EXERCISE DATA>
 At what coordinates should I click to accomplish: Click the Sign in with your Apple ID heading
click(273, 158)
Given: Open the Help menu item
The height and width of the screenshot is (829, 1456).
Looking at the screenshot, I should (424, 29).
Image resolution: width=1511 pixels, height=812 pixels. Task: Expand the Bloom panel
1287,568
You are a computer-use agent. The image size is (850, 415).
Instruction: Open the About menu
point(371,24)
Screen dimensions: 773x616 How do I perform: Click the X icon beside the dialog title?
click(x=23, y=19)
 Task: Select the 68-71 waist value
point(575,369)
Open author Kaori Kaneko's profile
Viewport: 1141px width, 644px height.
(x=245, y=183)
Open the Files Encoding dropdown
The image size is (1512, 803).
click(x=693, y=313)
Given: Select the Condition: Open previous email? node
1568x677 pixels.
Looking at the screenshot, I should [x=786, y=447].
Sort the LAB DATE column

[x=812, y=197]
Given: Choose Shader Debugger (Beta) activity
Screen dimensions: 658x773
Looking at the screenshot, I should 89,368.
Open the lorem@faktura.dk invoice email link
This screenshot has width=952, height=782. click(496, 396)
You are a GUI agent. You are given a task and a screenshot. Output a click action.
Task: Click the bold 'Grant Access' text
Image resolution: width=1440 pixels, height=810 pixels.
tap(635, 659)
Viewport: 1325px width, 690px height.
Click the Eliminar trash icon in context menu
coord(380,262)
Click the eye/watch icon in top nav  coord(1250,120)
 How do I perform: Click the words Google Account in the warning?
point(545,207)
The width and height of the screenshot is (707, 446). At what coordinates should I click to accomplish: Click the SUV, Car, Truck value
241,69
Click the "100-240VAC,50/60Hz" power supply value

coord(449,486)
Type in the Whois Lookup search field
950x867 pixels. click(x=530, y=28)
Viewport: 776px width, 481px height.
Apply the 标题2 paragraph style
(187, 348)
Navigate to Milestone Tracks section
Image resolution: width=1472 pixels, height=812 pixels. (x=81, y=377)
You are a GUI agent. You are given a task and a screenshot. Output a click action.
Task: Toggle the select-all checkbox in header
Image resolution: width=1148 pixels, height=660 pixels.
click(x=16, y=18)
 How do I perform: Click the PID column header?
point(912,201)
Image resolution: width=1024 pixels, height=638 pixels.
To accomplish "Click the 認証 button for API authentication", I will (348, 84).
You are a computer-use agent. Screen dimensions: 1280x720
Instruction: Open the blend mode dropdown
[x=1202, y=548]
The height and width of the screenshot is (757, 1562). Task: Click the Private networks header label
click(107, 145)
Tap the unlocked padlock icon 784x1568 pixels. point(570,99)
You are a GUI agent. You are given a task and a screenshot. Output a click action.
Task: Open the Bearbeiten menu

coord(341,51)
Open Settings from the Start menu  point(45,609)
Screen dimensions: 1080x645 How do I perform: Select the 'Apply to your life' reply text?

WORK REQUIRED>
Each record needs to be given again exactly.

EXERCISE OUTPUT>
 At what coordinates should I click to accomplish: Click the Sign in with your Apple ID heading
click(273, 158)
Given: Open the Help menu item
The height and width of the screenshot is (829, 1456).
Looking at the screenshot, I should (424, 29).
Image resolution: width=1511 pixels, height=812 pixels. Task: Expand the Bloom panel
1287,568
You are a computer-use agent. The image size is (850, 415).
Instruction: Open the About menu
point(371,24)
Screen dimensions: 773x616 How do I perform: Click the X icon beside the dialog title?
click(x=23, y=19)
 Task: Select the 68-71 waist value
point(575,369)
Open author Kaori Kaneko's profile
Viewport: 1141px width, 644px height.
(x=245, y=183)
Open the Files Encoding dropdown
The image size is (1512, 803).
click(x=693, y=313)
Given: Select the Condition: Open previous email? node
1568x677 pixels.
Looking at the screenshot, I should [x=786, y=447].
Sort the LAB DATE column

[x=812, y=197]
Given: Choose Shader Debugger (Beta) activity
Screen dimensions: 658x773
Looking at the screenshot, I should 89,368.
Open the lorem@faktura.dk invoice email link
This screenshot has width=952, height=782. click(496, 396)
You are a GUI agent. You are given a task and a screenshot. Output a click action.
Task: Click the bold 'Grant Access' text
Image resolution: width=1440 pixels, height=810 pixels.
tap(635, 659)
Viewport: 1325px width, 690px height.
Click the Eliminar trash icon in context menu
coord(380,262)
Click the eye/watch icon in top nav  coord(1250,120)
 How do I perform: Click the words Google Account in the warning?
point(545,207)
The width and height of the screenshot is (707, 446). At what coordinates should I click to accomplish: Click the SUV, Car, Truck value
241,69
Click the "100-240VAC,50/60Hz" power supply value

coord(449,486)
Type in the Whois Lookup search field
950x867 pixels. click(x=530, y=28)
Viewport: 776px width, 481px height.
Apply the 标题2 paragraph style
(187, 348)
Navigate to Milestone Tracks section
Image resolution: width=1472 pixels, height=812 pixels. (x=81, y=377)
You are a GUI agent. You are given a task and a screenshot. Output a click action.
Task: Toggle the select-all checkbox in header
Image resolution: width=1148 pixels, height=660 pixels.
click(x=16, y=18)
 How do I perform: Click the PID column header?
point(912,201)
Image resolution: width=1024 pixels, height=638 pixels.
To accomplish "Click the 認証 button for API authentication", I will (348, 84).
You are a computer-use agent. Screen dimensions: 1280x720
Instruction: Open the blend mode dropdown
[x=1202, y=548]
The height and width of the screenshot is (757, 1562). Task: Click the Private networks header label
click(107, 145)
Tap the unlocked padlock icon 784x1568 pixels. point(570,99)
You are a GUI agent. You are given a task and a screenshot. Output a click action.
Task: Open the Bearbeiten menu

coord(341,51)
Open Settings from the Start menu  point(45,609)
Screen dimensions: 1080x645 How do I perform: Select the 'Apply to your life' reply text?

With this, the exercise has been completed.